1928 nahm sich der Wiener Kunsthistoriker Leo Planiscig des Falles Dossena an. Er deckte mit umfassender Geste die ganze Größe der Fälschungen auf. Der Ärger war vor allem in Amerika groß, wo viele solcher Werke in berühmten Museen standen (Metropolitan Museum of Art, New York; Boston Museum of Fine Arts, etc.). Sie waren sehr teuer gekauft worden, meist für sechsstellige Dollarsummen.

“Athena in Kampfstellung heißt das erste große ‘archaische’ Werk Dossenas, das seinen Weg bis nach Amerika in das Museum of Art zu Cleveland gefunden hat,” schreibt Eberhard Paul (S. 19). Denn “Archaisches war im 20. Jahrhundert Mode geworden. Dossenas ‘archaische’ Skulpturen sind nur die bedeutendsten und bekanntesten einer endlosen Reihe von Fälschungen dieser Manier.” Paul untersucht in seinem humorvollen Buch mit großer Sachkenntnis eine Vielzahl von griechischen Skulpturen, die alle gefälscht sind.
Sieht man sich die Fotos von Dossenas Fälschungen an, und besonders den Film “Schaffende Hände” (Hans Cürlis), der 1930 gedreht wurde, um Dossenas geniale Fähigkeiten dokumentarisch festzuhalten, dann wird einem klar, daß im Nachhinein niemand getäuscht werden kann: Die eigenwillige Handschrift Dossenas ist in allen seinen Skulpturen erkennbar.
━━━━━━━━━━
• **ZIELE**:
a - Warum war der Ärger über Dossenas Fälschungen laut dem Auszug besonders in Amerika groß? Antworte in ein bis drei Sätzen.
b - Überarbeite im Auszug den Abschnitt zwischen „1928 nahm sich“ und „alle gefälscht sind.“, beide eingeschlossen, und setze dabei „Nachahmungen“ anstelle von „Fälschungen“.
Die Datensätze haben mit dem Auszug nichts zu tun.
━━━━━━━━━━
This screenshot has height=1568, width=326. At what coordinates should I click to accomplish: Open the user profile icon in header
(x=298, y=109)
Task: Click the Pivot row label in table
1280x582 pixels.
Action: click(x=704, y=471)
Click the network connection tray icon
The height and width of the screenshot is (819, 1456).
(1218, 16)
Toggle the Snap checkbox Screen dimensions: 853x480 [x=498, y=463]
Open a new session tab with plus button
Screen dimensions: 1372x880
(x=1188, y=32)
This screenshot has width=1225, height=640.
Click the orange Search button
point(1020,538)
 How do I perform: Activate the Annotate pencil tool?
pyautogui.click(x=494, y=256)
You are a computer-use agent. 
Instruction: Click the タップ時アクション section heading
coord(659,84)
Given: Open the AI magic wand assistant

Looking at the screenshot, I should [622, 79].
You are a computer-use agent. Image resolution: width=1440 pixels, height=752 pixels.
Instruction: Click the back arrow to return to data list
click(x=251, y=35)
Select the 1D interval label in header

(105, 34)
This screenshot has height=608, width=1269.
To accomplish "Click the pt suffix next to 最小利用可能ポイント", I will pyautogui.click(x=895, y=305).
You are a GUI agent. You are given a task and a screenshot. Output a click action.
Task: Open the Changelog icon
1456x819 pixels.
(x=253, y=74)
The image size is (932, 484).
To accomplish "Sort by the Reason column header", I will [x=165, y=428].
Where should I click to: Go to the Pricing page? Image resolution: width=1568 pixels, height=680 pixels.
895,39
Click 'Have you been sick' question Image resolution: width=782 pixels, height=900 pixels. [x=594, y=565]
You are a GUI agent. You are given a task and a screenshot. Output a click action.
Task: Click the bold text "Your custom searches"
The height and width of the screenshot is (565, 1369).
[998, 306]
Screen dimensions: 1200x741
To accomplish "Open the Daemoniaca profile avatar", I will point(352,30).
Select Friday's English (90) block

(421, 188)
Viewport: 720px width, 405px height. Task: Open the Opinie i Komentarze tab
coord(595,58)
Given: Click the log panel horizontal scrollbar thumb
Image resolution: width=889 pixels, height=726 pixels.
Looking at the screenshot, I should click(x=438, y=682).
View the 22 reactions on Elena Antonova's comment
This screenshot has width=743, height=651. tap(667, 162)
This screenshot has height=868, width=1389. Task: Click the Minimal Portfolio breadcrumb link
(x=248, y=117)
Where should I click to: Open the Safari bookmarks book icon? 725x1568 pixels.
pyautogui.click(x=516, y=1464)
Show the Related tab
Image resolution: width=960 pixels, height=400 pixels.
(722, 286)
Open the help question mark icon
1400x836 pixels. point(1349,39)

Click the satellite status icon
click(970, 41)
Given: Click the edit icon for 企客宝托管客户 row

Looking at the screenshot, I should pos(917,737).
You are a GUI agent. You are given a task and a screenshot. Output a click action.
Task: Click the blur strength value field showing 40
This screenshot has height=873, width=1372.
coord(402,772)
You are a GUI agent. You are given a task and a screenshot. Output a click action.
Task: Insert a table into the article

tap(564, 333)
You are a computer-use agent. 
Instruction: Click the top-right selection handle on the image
━━━━━━━━━━
• **LÖSUNGEN**:
a - In Amerika standen viele dieser Werke in berühmten Museen, etwa im Metropolitan Museum of Art in New York und im Boston Museum of Fine Arts. Sie waren sehr teuer gekauft worden, meist für sechsstellige Dollarsummen.

b -
1928 nahm sich der Wiener Kunsthistoriker Leo Planiscig des Falles Dossena an. Er deckte mit umfassender Geste die ganze Größe der Nachahmungen auf. Der Ärger war vor allem in Amerika groß, wo viele solcher Werke in berühmten Museen standen (Metropolitan Museum of Art, New York; Boston Museum of Fine Arts, etc.). Sie waren sehr teuer gekauft worden, meist für sechsstellige Dollarsummen.

“Athena in Kampfstellung heißt das erste große ‘archaische’ Werk Dossenas, das seinen Weg bis nach Amerika in das Museum of Art zu Cleveland gefunden hat,” schreibt Eberhard Paul (S. 19). Denn “Archaisches war im 20. Jahrhundert Mode geworden. Dossenas ‘archaische’ Skulpturen sind nur die bedeutendsten und bekanntesten einer endlosen Reihe von Nachahmungen dieser Manier.” Paul untersucht in seinem humorvollen Buch mit großer Sachkenntnis eine Vielzahl von griechischen Skulpturen, die alle gefälscht sind.